*Prompt*.
Read the data and repeat it in full, exactly.

* * * * *

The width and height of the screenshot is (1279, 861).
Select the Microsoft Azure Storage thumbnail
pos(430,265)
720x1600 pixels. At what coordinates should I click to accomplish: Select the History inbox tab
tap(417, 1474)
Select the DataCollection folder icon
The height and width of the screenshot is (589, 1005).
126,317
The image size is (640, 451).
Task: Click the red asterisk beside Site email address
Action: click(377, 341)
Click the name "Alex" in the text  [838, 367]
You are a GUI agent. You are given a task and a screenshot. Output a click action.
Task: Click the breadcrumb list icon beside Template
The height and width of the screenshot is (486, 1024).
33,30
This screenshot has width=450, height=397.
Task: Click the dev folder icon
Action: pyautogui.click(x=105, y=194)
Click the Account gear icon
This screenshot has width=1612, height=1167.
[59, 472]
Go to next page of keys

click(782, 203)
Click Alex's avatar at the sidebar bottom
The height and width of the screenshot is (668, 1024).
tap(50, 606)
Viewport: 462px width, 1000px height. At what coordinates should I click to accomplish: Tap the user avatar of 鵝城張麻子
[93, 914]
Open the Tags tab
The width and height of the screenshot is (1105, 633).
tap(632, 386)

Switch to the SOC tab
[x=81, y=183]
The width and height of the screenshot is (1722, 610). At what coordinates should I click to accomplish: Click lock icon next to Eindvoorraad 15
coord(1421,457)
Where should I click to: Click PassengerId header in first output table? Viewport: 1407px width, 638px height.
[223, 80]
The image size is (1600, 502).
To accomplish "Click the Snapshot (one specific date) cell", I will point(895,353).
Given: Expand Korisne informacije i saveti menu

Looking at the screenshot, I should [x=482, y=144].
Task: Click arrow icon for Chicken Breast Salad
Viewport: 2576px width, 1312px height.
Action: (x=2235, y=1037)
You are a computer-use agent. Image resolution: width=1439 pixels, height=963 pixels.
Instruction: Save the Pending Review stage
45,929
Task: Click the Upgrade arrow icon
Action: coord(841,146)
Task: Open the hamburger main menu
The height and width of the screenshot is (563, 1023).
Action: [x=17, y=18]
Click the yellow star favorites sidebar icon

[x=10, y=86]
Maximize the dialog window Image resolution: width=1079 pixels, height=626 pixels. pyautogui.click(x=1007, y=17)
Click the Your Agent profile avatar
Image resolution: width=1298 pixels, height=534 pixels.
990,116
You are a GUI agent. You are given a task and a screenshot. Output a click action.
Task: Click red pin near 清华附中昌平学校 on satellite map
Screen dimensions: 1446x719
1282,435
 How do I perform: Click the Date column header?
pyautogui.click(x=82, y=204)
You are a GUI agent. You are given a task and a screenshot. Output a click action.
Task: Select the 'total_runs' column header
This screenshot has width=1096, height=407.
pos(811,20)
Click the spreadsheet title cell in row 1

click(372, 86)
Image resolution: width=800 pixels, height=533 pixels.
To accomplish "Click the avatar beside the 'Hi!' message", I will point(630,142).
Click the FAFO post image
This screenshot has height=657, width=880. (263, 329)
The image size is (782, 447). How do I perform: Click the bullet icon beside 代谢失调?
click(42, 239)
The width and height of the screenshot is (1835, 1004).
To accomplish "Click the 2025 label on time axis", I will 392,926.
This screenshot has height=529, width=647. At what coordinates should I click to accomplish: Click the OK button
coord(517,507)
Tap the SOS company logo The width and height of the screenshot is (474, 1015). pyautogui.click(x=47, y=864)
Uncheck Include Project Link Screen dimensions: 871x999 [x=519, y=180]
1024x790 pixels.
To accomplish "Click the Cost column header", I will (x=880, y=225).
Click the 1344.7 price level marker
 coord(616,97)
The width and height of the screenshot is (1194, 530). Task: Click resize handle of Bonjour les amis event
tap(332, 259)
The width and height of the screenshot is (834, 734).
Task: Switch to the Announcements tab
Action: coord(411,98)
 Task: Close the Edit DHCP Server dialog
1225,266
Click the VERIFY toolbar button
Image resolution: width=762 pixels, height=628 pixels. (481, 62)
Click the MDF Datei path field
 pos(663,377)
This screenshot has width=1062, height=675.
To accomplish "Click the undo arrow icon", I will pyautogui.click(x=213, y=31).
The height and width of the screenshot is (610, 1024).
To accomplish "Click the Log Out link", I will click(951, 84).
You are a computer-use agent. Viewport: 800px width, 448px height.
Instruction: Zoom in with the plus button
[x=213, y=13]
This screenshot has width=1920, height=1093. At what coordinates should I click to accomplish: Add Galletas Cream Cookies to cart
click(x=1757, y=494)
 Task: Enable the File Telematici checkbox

* * * * *

*Completed exercise*.
The width and height of the screenshot is (1279, 861).
Select the Microsoft Azure Storage thumbnail
pos(430,265)
720x1600 pixels. At what coordinates should I click to accomplish: Select the History inbox tab
tap(417, 1474)
Select the DataCollection folder icon
The height and width of the screenshot is (589, 1005).
126,317
The image size is (640, 451).
Task: Click the red asterisk beside Site email address
Action: click(377, 341)
Click the name "Alex" in the text  [838, 367]
You are a GUI agent. You are given a task and a screenshot. Output a click action.
Task: Click the breadcrumb list icon beside Template
The height and width of the screenshot is (486, 1024).
33,30
This screenshot has width=450, height=397.
Task: Click the dev folder icon
Action: pyautogui.click(x=105, y=194)
Click the Account gear icon
This screenshot has width=1612, height=1167.
[59, 472]
Go to next page of keys

click(782, 203)
Click Alex's avatar at the sidebar bottom
The height and width of the screenshot is (668, 1024).
tap(50, 606)
Viewport: 462px width, 1000px height. At what coordinates should I click to accomplish: Tap the user avatar of 鵝城張麻子
[93, 914]
Open the Tags tab
The width and height of the screenshot is (1105, 633).
tap(632, 386)

Switch to the SOC tab
[x=81, y=183]
The width and height of the screenshot is (1722, 610). At what coordinates should I click to accomplish: Click lock icon next to Eindvoorraad 15
coord(1421,457)
Where should I click to: Click PassengerId header in first output table? Viewport: 1407px width, 638px height.
[223, 80]
The image size is (1600, 502).
To accomplish "Click the Snapshot (one specific date) cell", I will point(895,353).
Given: Expand Korisne informacije i saveti menu

Looking at the screenshot, I should [x=482, y=144].
Task: Click arrow icon for Chicken Breast Salad
Viewport: 2576px width, 1312px height.
Action: (x=2235, y=1037)
You are a computer-use agent. Image resolution: width=1439 pixels, height=963 pixels.
Instruction: Save the Pending Review stage
45,929
Task: Click the Upgrade arrow icon
Action: coord(841,146)
Task: Open the hamburger main menu
The height and width of the screenshot is (563, 1023).
Action: [x=17, y=18]
Click the yellow star favorites sidebar icon

[x=10, y=86]
Maximize the dialog window Image resolution: width=1079 pixels, height=626 pixels. pyautogui.click(x=1007, y=17)
Click the Your Agent profile avatar
Image resolution: width=1298 pixels, height=534 pixels.
990,116
You are a GUI agent. You are given a task and a screenshot. Output a click action.
Task: Click red pin near 清华附中昌平学校 on satellite map
Screen dimensions: 1446x719
1282,435
 How do I perform: Click the Date column header?
pyautogui.click(x=82, y=204)
You are a GUI agent. You are given a task and a screenshot. Output a click action.
Task: Select the 'total_runs' column header
This screenshot has width=1096, height=407.
pos(811,20)
Click the spreadsheet title cell in row 1

click(372, 86)
Image resolution: width=800 pixels, height=533 pixels.
To accomplish "Click the avatar beside the 'Hi!' message", I will point(630,142).
Click the FAFO post image
This screenshot has height=657, width=880. (263, 329)
The image size is (782, 447). How do I perform: Click the bullet icon beside 代谢失调?
click(42, 239)
The width and height of the screenshot is (1835, 1004).
To accomplish "Click the 2025 label on time axis", I will 392,926.
This screenshot has height=529, width=647. At what coordinates should I click to accomplish: Click the OK button
coord(517,507)
Tap the SOS company logo The width and height of the screenshot is (474, 1015). pyautogui.click(x=47, y=864)
Uncheck Include Project Link Screen dimensions: 871x999 [x=519, y=180]
1024x790 pixels.
To accomplish "Click the Cost column header", I will (x=880, y=225).
Click the 1344.7 price level marker
 coord(616,97)
The width and height of the screenshot is (1194, 530). Task: Click resize handle of Bonjour les amis event
tap(332, 259)
The width and height of the screenshot is (834, 734).
Task: Switch to the Announcements tab
Action: coord(411,98)
 Task: Close the Edit DHCP Server dialog
1225,266
Click the VERIFY toolbar button
Image resolution: width=762 pixels, height=628 pixels. (481, 62)
Click the MDF Datei path field
 pos(663,377)
This screenshot has width=1062, height=675.
To accomplish "Click the undo arrow icon", I will pyautogui.click(x=213, y=31).
The height and width of the screenshot is (610, 1024).
To accomplish "Click the Log Out link", I will click(951, 84).
You are a computer-use agent. Viewport: 800px width, 448px height.
Instruction: Zoom in with the plus button
[x=213, y=13]
This screenshot has width=1920, height=1093. At what coordinates should I click to accomplish: Add Galletas Cream Cookies to cart
click(x=1757, y=494)
 Task: Enable the File Telematici checkbox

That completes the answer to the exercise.